Question

What is the least number which when divisible by 4, 6, 8 and 9 leaves zero remainder in each case but when divided by 13 leaves a remainder of 7?

Answer 1

Hint: First of all, divide this question into two parts to solve easily. In part 1 find the LCM of the numbers 4, 6, 8 and 9 to get the least number which is divisible by them and leaves 0 remainder. Next, in part 2 divide the obtained number with 13 and if it leaves a remainder of 7 then the obtained number also satisfies our second condition. So, we can say that that number is our required answer.
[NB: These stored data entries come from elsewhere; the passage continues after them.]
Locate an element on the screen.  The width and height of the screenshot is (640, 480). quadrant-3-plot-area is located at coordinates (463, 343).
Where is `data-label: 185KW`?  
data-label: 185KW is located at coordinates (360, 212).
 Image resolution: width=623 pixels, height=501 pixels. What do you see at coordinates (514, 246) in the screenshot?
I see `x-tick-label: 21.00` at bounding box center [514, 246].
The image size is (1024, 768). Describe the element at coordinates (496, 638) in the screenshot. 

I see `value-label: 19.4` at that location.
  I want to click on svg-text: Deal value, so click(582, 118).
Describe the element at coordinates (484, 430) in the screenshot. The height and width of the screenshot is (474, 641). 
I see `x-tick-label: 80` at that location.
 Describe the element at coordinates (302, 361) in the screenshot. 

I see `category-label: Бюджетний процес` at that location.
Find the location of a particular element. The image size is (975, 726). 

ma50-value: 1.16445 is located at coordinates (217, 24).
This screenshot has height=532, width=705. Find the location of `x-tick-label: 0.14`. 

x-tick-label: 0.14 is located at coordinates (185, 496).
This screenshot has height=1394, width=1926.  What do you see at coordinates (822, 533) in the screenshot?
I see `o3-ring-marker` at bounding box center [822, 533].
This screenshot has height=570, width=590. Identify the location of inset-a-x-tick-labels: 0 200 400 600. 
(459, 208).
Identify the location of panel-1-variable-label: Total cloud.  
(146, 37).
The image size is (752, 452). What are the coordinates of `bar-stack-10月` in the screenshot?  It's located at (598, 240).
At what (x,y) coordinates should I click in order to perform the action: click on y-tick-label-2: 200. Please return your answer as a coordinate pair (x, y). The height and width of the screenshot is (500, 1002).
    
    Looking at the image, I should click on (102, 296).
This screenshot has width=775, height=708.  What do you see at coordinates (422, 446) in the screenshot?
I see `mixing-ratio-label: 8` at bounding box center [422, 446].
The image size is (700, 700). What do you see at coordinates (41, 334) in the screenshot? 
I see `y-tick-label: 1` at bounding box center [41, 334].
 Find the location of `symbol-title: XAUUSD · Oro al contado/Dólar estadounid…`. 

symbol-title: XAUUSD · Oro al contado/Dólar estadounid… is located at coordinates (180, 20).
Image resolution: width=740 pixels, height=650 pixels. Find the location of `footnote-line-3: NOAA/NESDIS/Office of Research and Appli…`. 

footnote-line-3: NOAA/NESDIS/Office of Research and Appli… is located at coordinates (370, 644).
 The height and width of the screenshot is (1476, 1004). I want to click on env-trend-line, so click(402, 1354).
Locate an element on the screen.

Complete step-by-step answer:
Since we are looking for the number that leaves 0 as remainder with 4, 6, 8 and 9, we are actually looking for the LCM (least common multiple) as a part 1.
So, consider
Multiples of 4 \[ = 2 \times 2\]
Multiples of 6 \[ = 2 \times 3\]
Multiples of 8 \[ = 2 \times 2 \times 2\]
Multiples of 9 \[ = 3 \times 3\]
Hence LCM of 4, 6, 8 and 9 \[ = 2 \times 2 \times 2 \times 3 \times 3 = 72\]
Now, if we check we have
\[
  72 \div 4 = 18{\text{ (0 remainder)}} \\
  72 \div 6 = 12{\text{ (0 remainder)}} \\
  72 \div 8 = 9{\text{ (0 remainder)}} \\
  72 \div 9 = 8{\text{ (0 remainder)}} \\
\]
The next part is to ensure that there's a remainder of 7 (with that number) when we divide it with 13.
Incidentally 72 leaves remainder of 7, when divided by 13, which is given by
\[72 \div 13 = 13 \times 5 + 7{\text{ (7 remainder)}}\]
Therefore, the least number which when divided by 4, 6, 8 and 9 leaves zero remainder, and when divided by 13 leaves a remainder of 7 is 72.

Note: The LCM (least common multiple) of two or more numbers is the smallest number that is evenly divisible by all numbers in the set. Here we have used a prime factorization method to find the LCM of the numbers 4, 6, 8 and 9.